_Work instructions_:
Transcribe, leaving out every picture, the lines that run from the start of the listing below through the line with "1568x759 pixels.".

START Records supplied

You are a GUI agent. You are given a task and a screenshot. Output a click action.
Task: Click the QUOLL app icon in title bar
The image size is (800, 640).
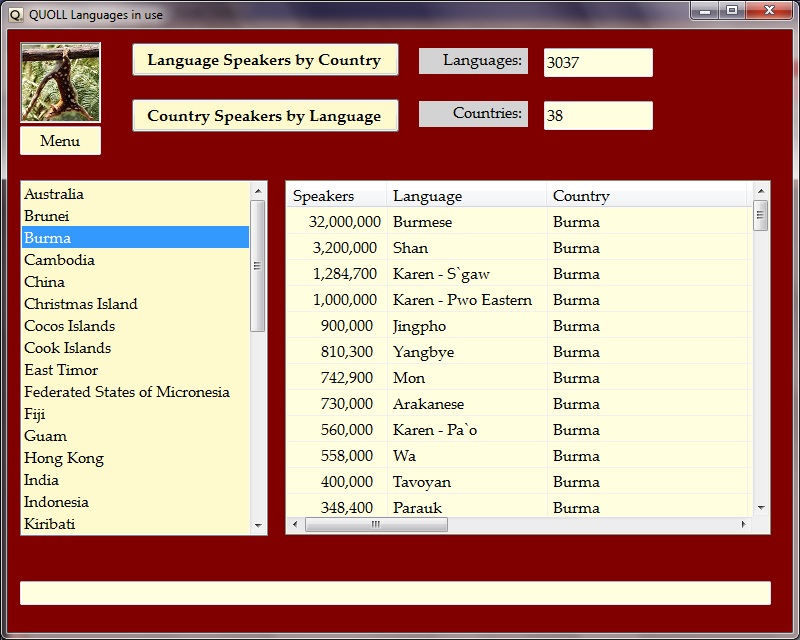(x=15, y=14)
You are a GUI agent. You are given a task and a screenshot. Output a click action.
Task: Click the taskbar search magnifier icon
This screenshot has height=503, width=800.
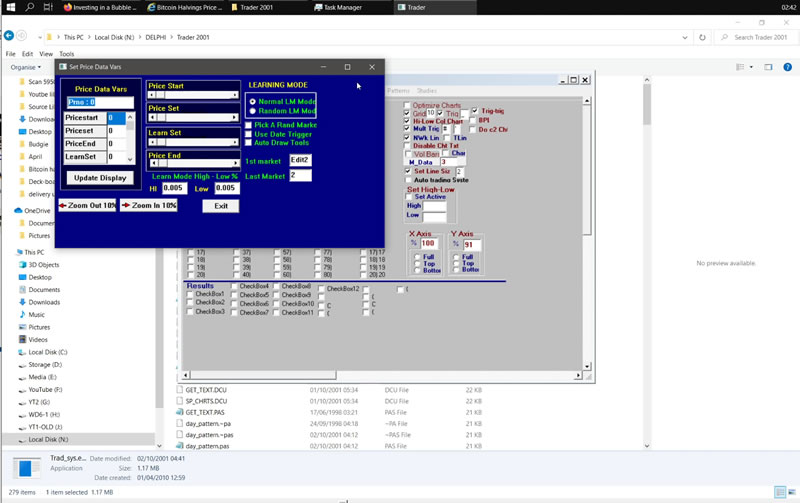30,7
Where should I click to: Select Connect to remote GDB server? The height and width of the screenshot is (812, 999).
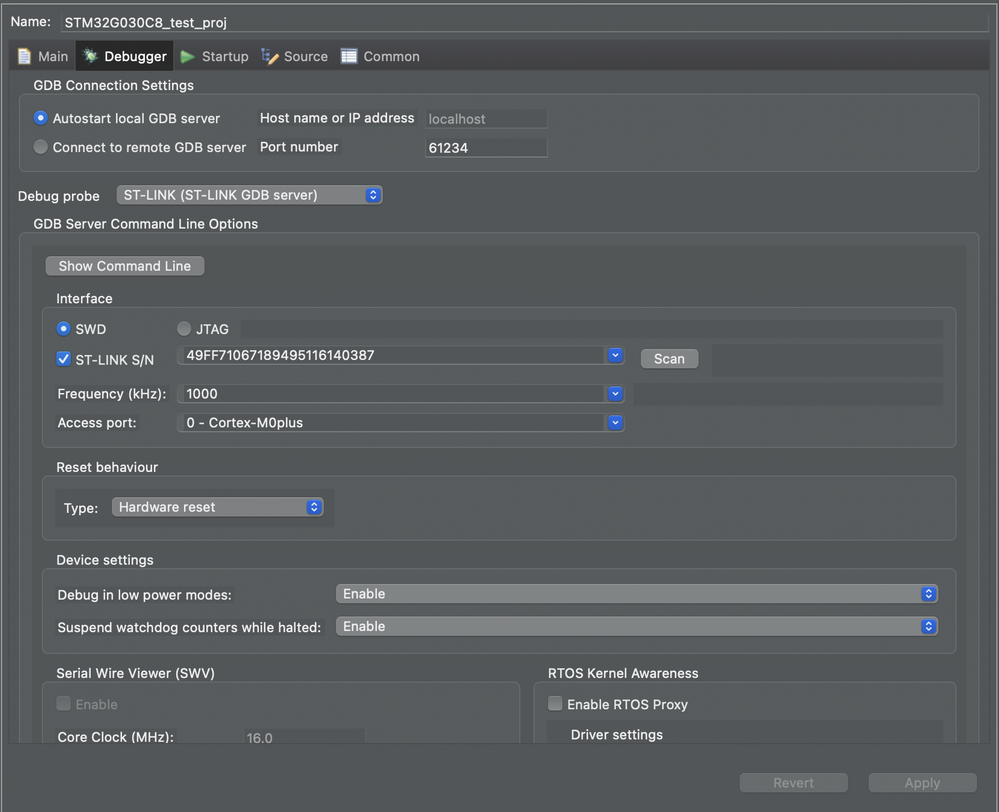pyautogui.click(x=41, y=147)
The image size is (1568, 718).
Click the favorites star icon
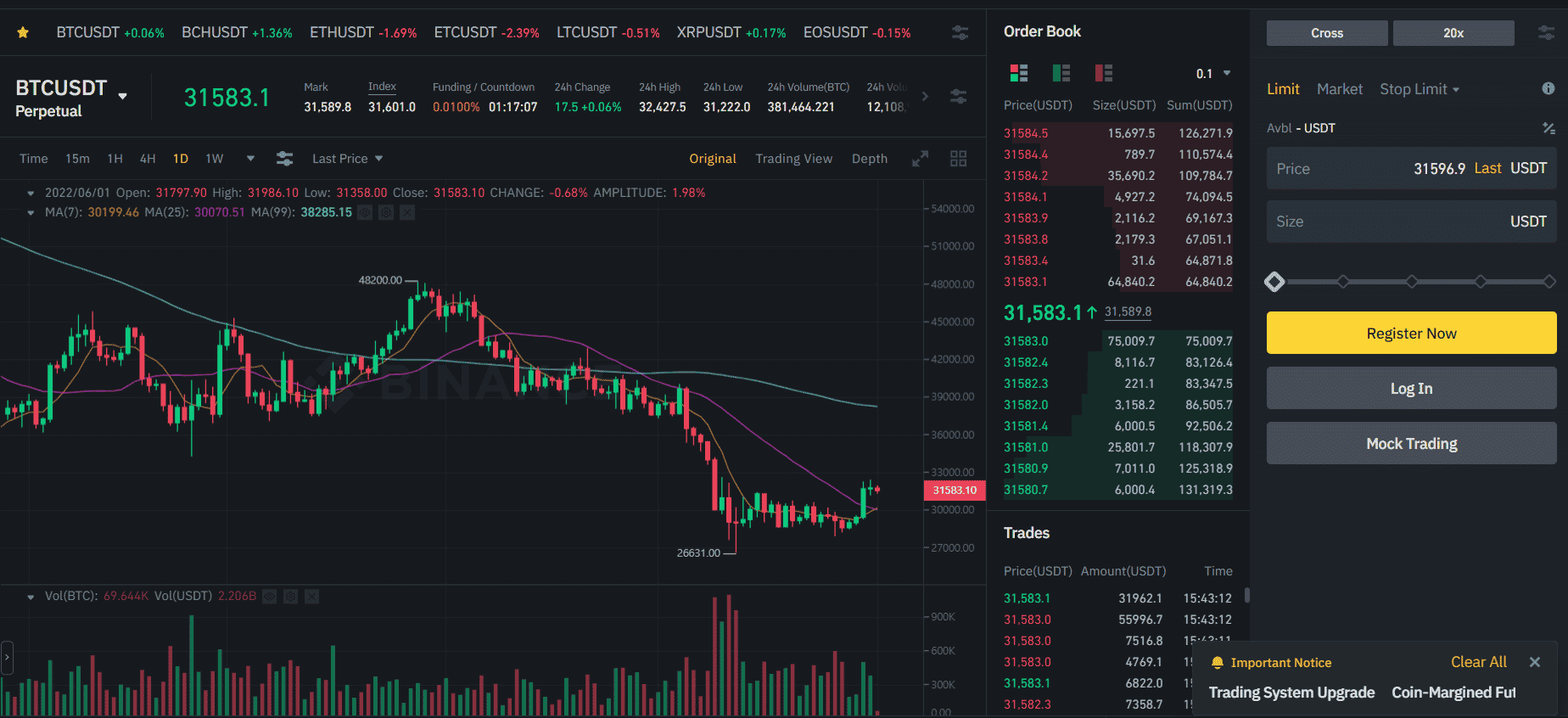pos(23,33)
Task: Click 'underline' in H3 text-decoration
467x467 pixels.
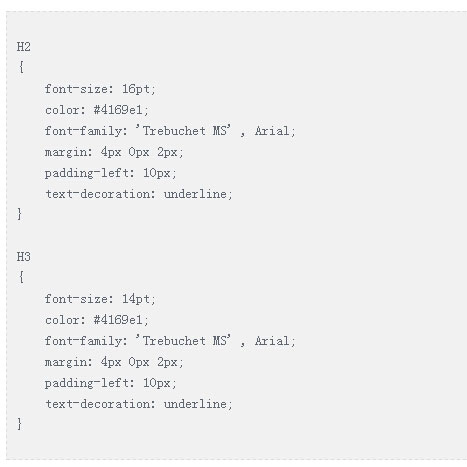Action: pyautogui.click(x=195, y=404)
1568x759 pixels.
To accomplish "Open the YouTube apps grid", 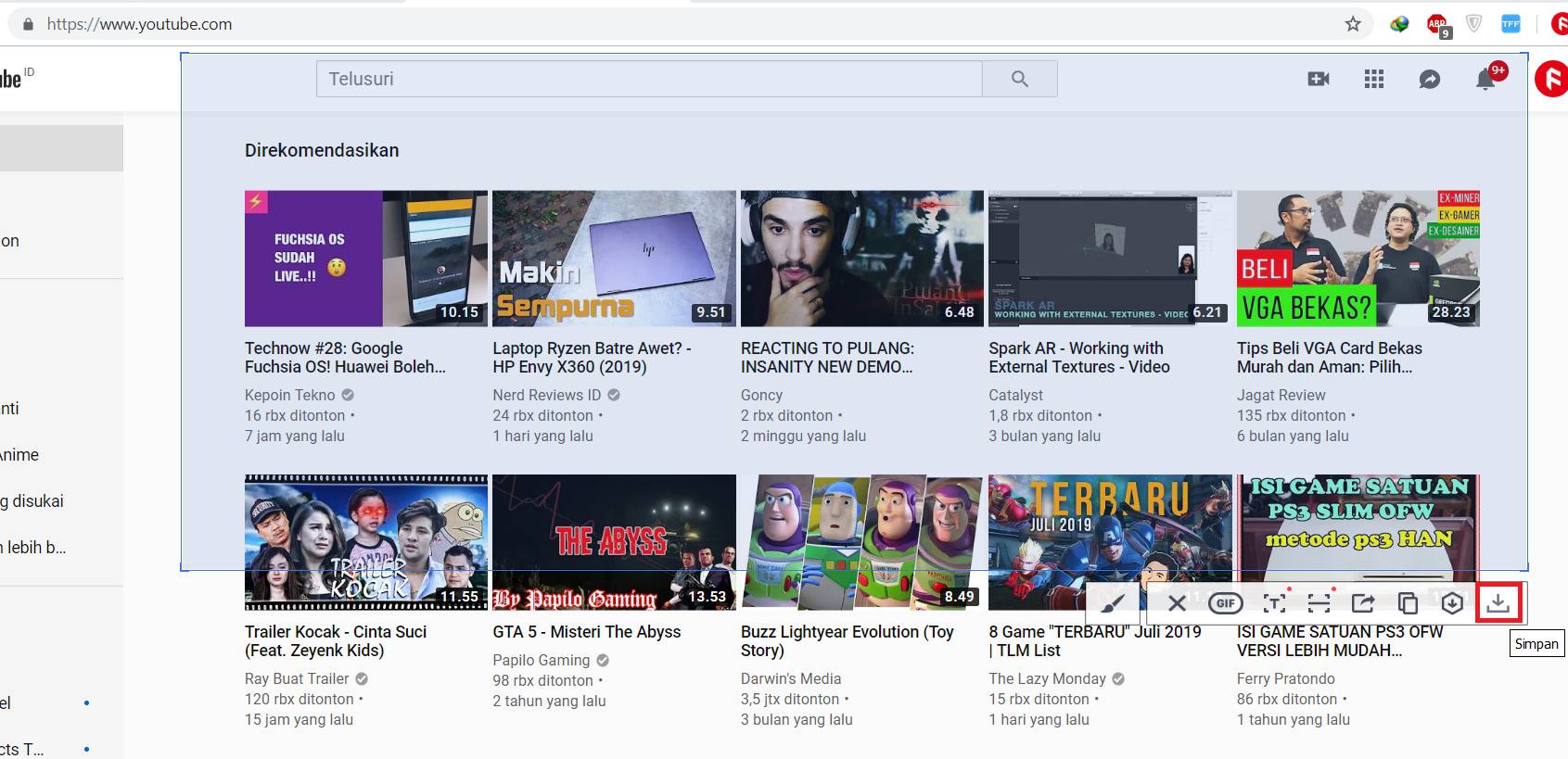I will tap(1374, 80).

END Records supplied

_Result_:
You are a GUI agent. You are given a task and a screenshot. Output a click action.
Task: Click the QUOLL app icon in title bar
The image size is (800, 640).
(x=15, y=14)
You are a GUI agent. You are given a task and a screenshot. Output a click action.
Task: Click the taskbar search magnifier icon
This screenshot has height=503, width=800.
30,7
Where should I click to: Select Connect to remote GDB server? The height and width of the screenshot is (812, 999).
pyautogui.click(x=41, y=147)
The image size is (1568, 718).
Click the favorites star icon
pos(23,33)
Task: Click 'underline' in H3 text-decoration
467x467 pixels.
Action: pyautogui.click(x=195, y=404)
1568x759 pixels.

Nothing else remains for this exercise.